24 May 2010

Bob Feldman : A People's History of Afghanistan / 7

Demonstration at Kabul University, late 1970. Photo by Louis Dupree / BBC.

Part 7: 1968-1976
A People’s History of Afghanistan


By Bob Feldman / The Rag Blog / May 14, 2010

[If you're a Rag Blog reader who wonders how the Pentagon ended up getting stuck "waist deep in the Big Muddy" in Afghanistan (to paraphrase a 1960s Pete Seeger song) -- and still can't understand, "what are we fighting for?" (to paraphrase a 1960s Country Joe McDonald song) -- this 15-part "People's History of Afghanistan" might help you debate more effectively those folks who still don't oppose the planned June 2010 U.S. military escalation in Afghanistan? The series so far can be found here.]

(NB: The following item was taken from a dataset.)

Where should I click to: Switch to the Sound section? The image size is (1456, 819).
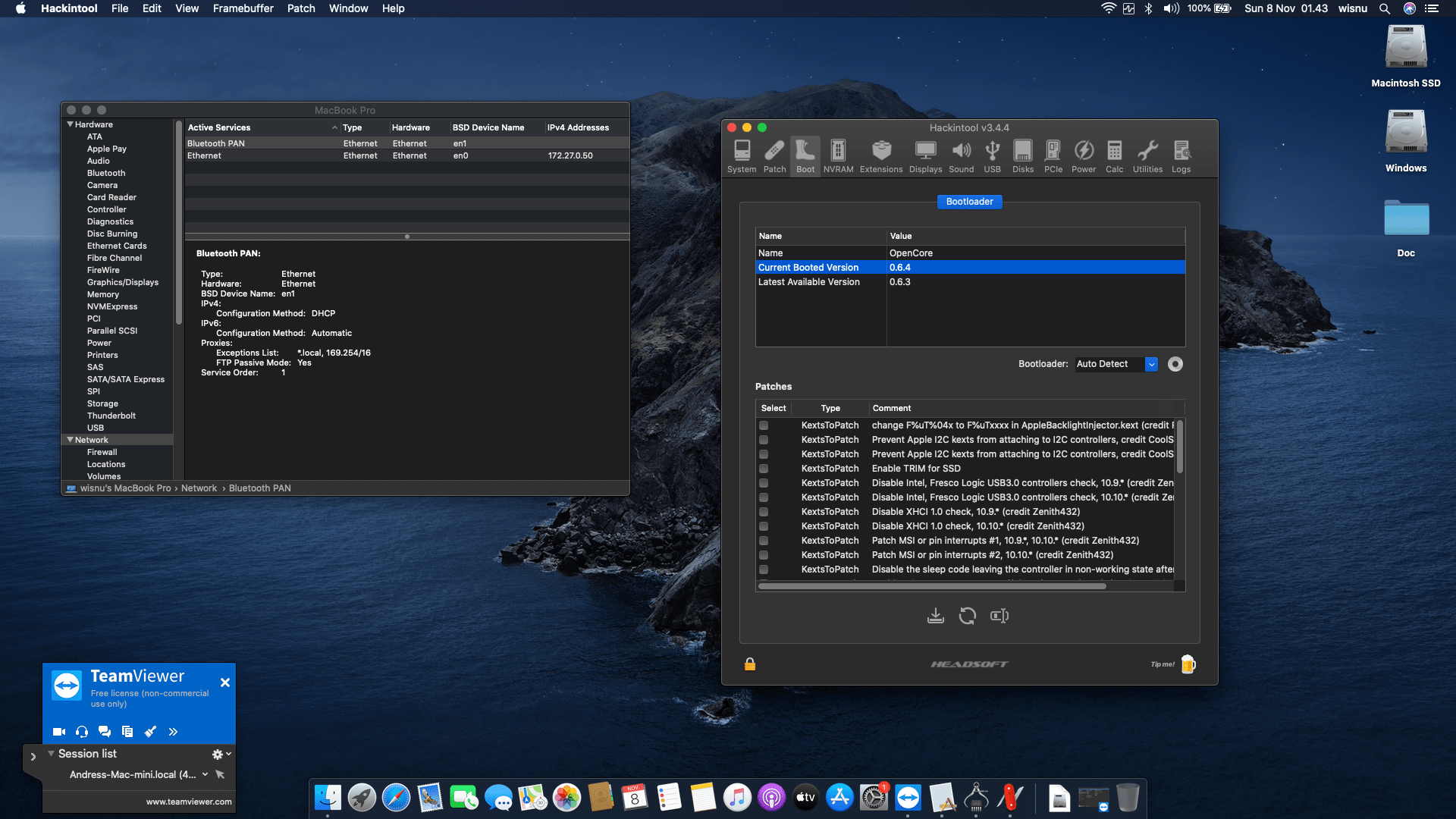click(x=961, y=155)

Since Barack Obama’s inauguration in January 2009, between 500 and 800 people have been killed by Pentagon drone attacks in Pakistan, as a by-product of the U.S. War Machine’s endless military intervention in Afghanistan. Yet much of the history of people in Afghanistan since 1968 may not still be widely known, even by many readers of Howard Zinn’s People’s History of the United States.

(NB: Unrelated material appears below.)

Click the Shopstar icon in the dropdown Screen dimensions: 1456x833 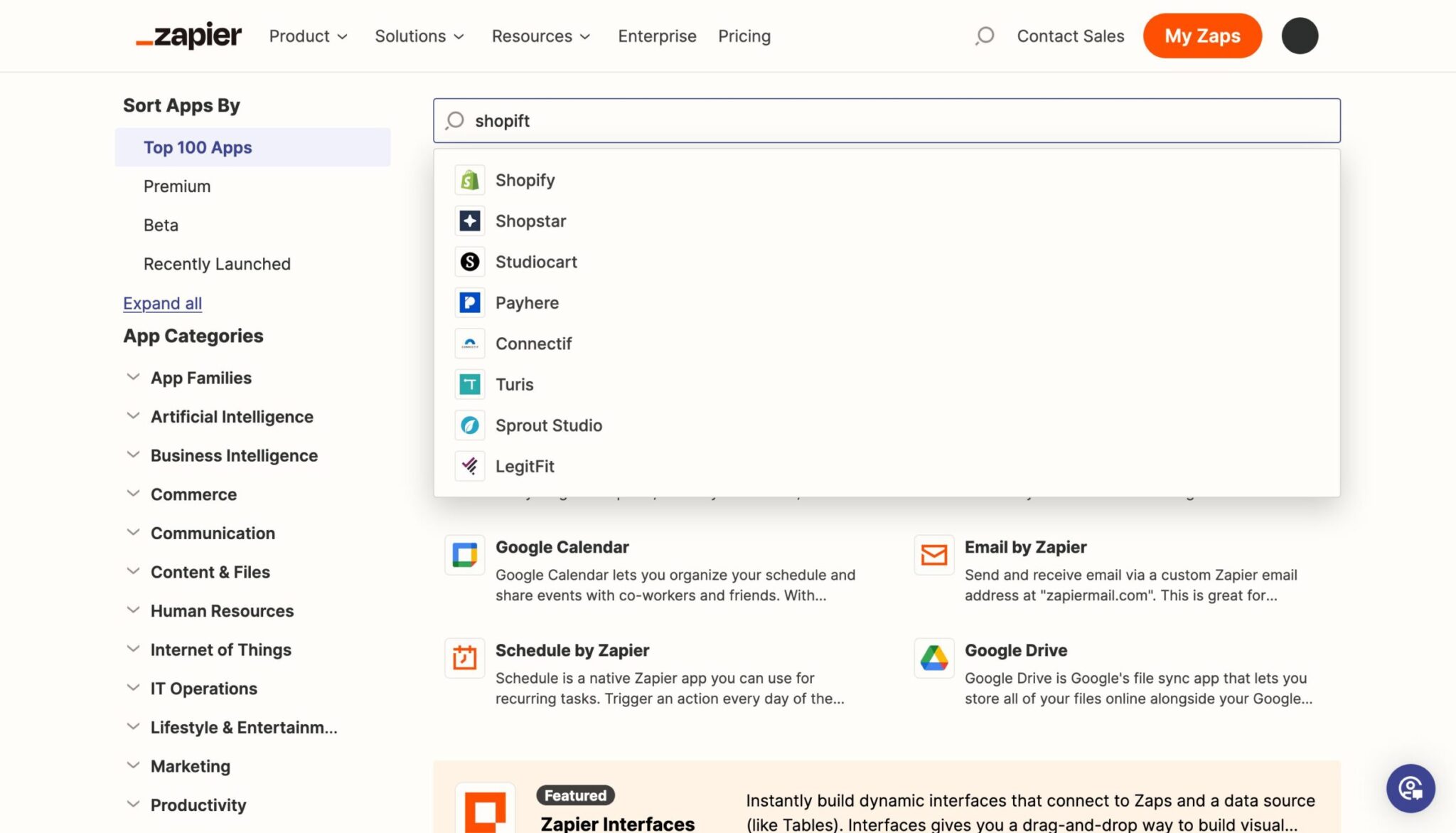click(469, 221)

In 1968, for example, when student revolts broke out in the United States at Columbia University, in France, in Mexico, and in other countries of the world, student revolts also broke out in Afghanistan and “student strikes that began in Kabul spread to provincial centers, where students who had returned to teach and work had become carriers of a new politically radicalized militancy,” according to Afghanistan: A Modern History by Angelo Rasanayagam.

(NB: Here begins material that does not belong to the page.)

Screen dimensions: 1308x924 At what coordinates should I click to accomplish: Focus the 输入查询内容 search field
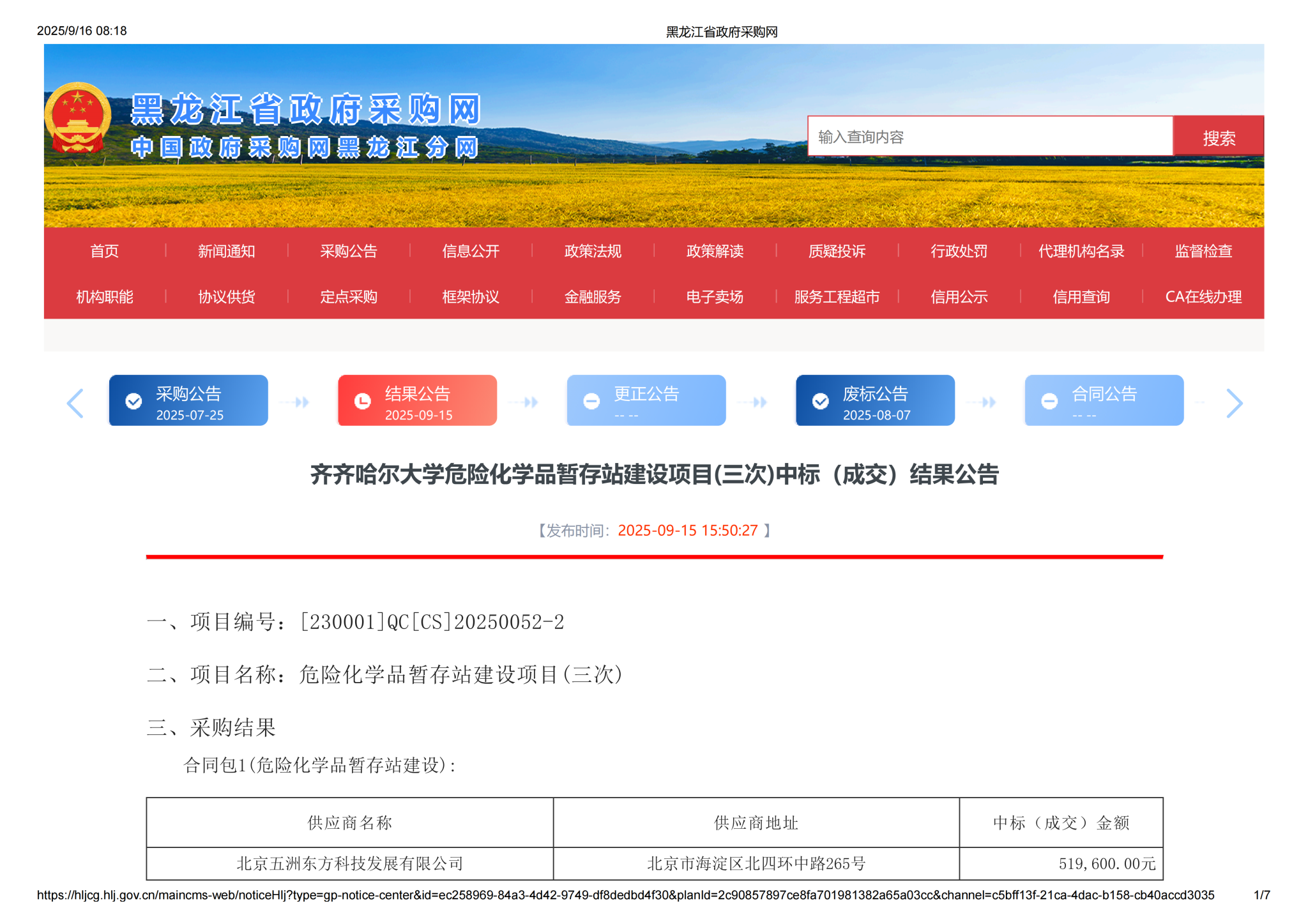click(990, 137)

The following year, Afghan workers also struck for better pay and better working conditions in the few places in Afghanistan where some factories existed. Between 1965 and 1973, 2,000 meetings and demonstrations -- mostly led by activists of the secular leftist People's Democratic Party of Afghanistan [PDPA] factions/parties -- were held in Afghanistan which demanded more democratic reforms and modernization efforts in Afghanistan.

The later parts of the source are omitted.